--- begin ---

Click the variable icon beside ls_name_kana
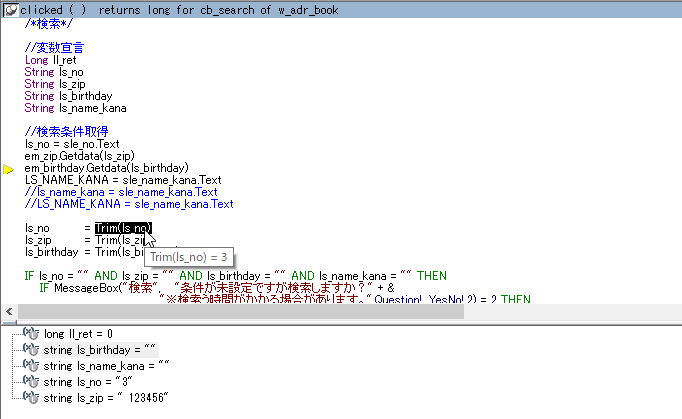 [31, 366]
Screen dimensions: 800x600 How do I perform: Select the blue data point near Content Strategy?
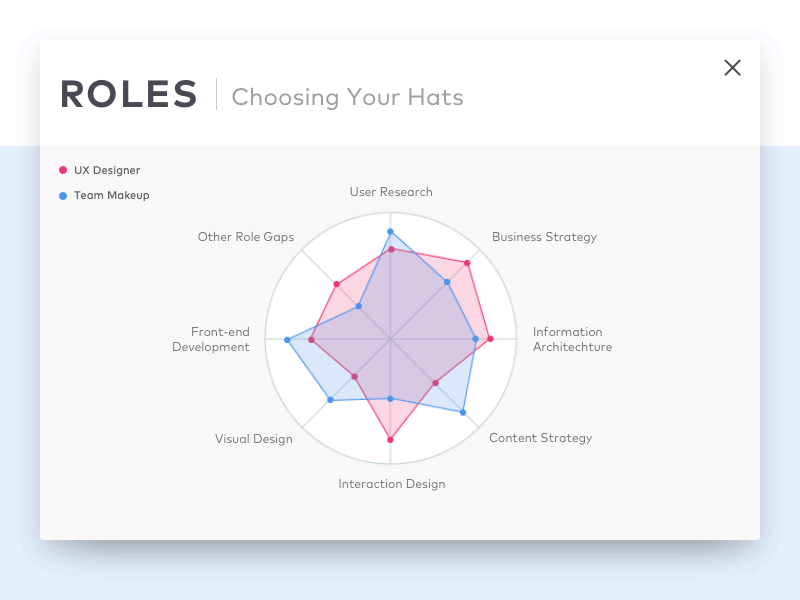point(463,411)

--- end ---
--- begin ---

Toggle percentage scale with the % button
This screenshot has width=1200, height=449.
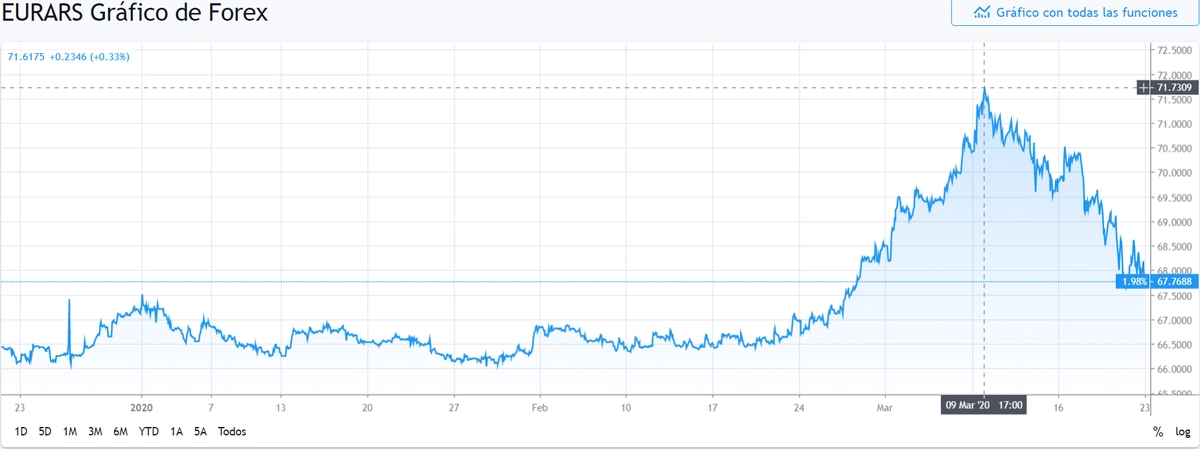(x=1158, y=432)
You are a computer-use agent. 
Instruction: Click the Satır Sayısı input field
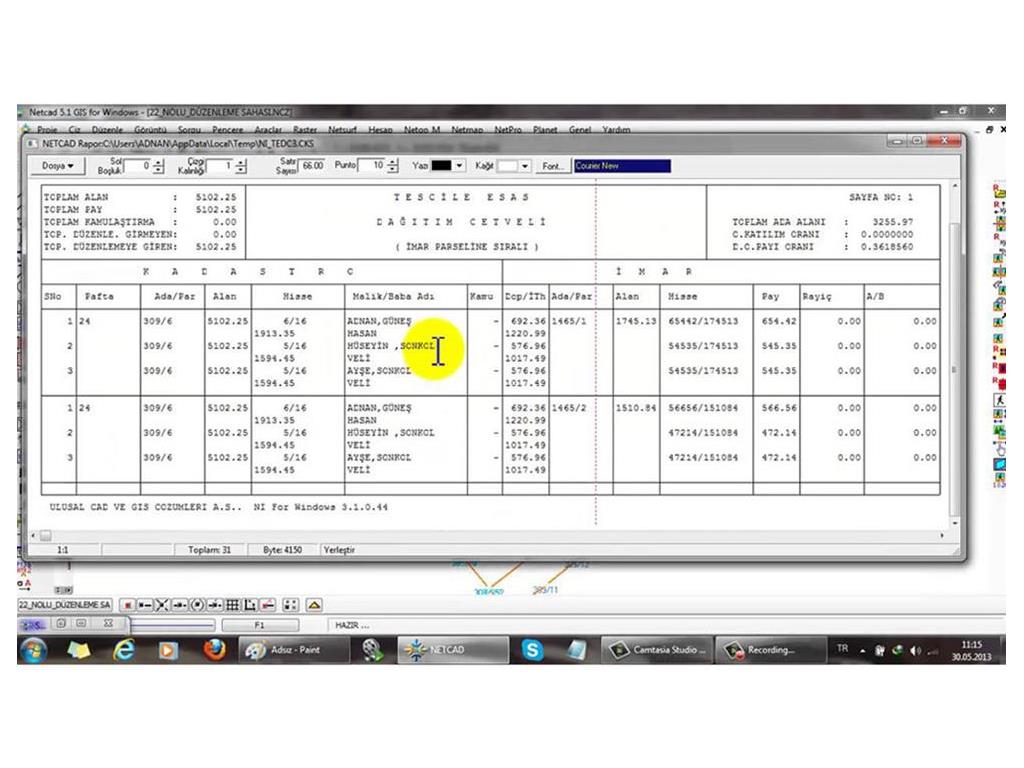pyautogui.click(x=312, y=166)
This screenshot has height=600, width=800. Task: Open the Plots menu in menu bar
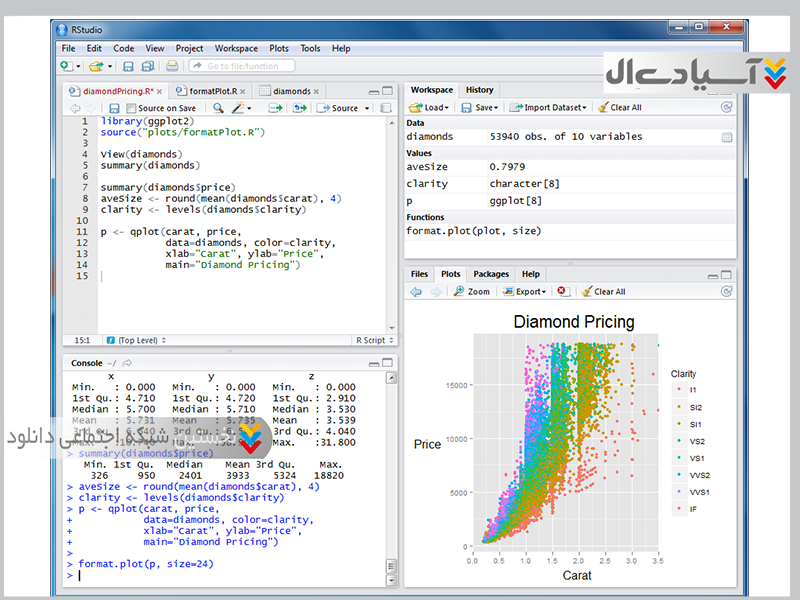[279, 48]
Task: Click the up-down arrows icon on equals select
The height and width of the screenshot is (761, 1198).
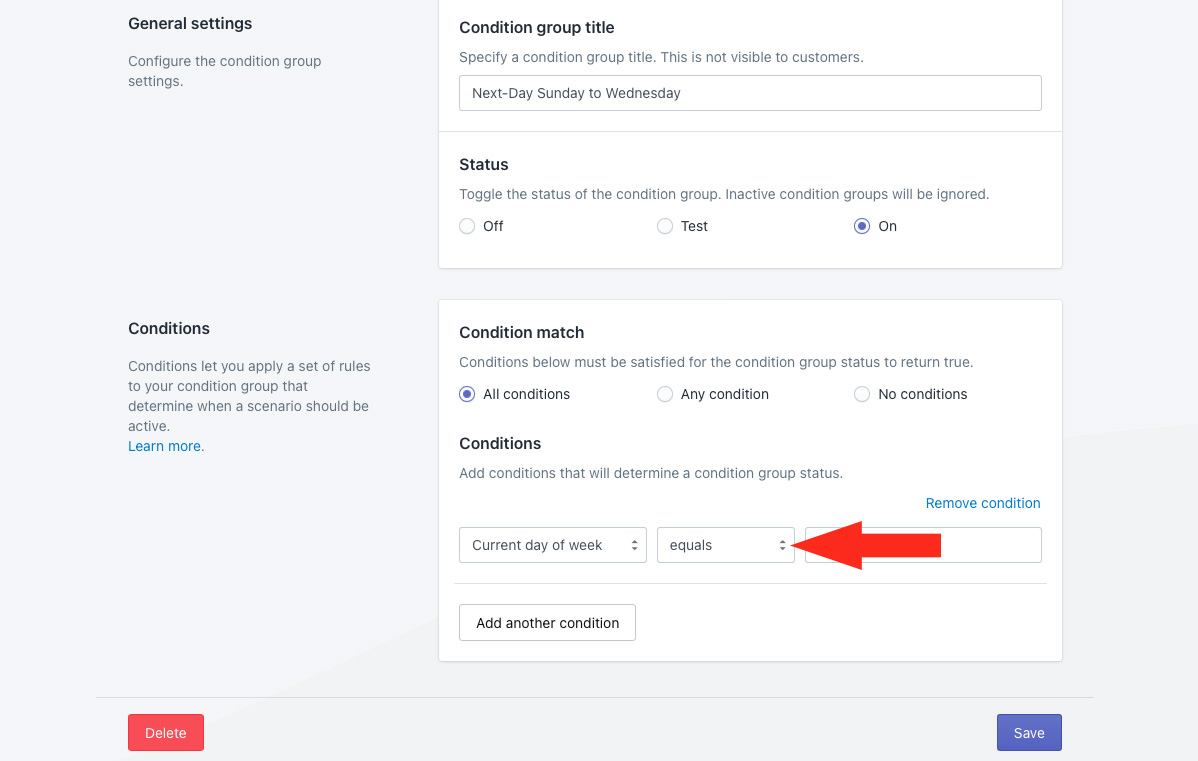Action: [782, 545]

--- end ---

EXERCISE GOAL: Copy out the records word for word, beginning with the line that contains "Toggle percentage scale with the % button" and ending with the line that contains "Action: [782, 545]", both lines included. Leave out the pictures.

TASK RESPONSE:
Toggle percentage scale with the % button
This screenshot has width=1200, height=449.
(x=1158, y=432)
You are a computer-use agent. 
Instruction: Click the Satır Sayısı input field
pyautogui.click(x=312, y=166)
This screenshot has height=600, width=800. Task: Open the Plots menu in menu bar
[279, 48]
Task: Click the up-down arrows icon on equals select
The height and width of the screenshot is (761, 1198).
Action: [782, 545]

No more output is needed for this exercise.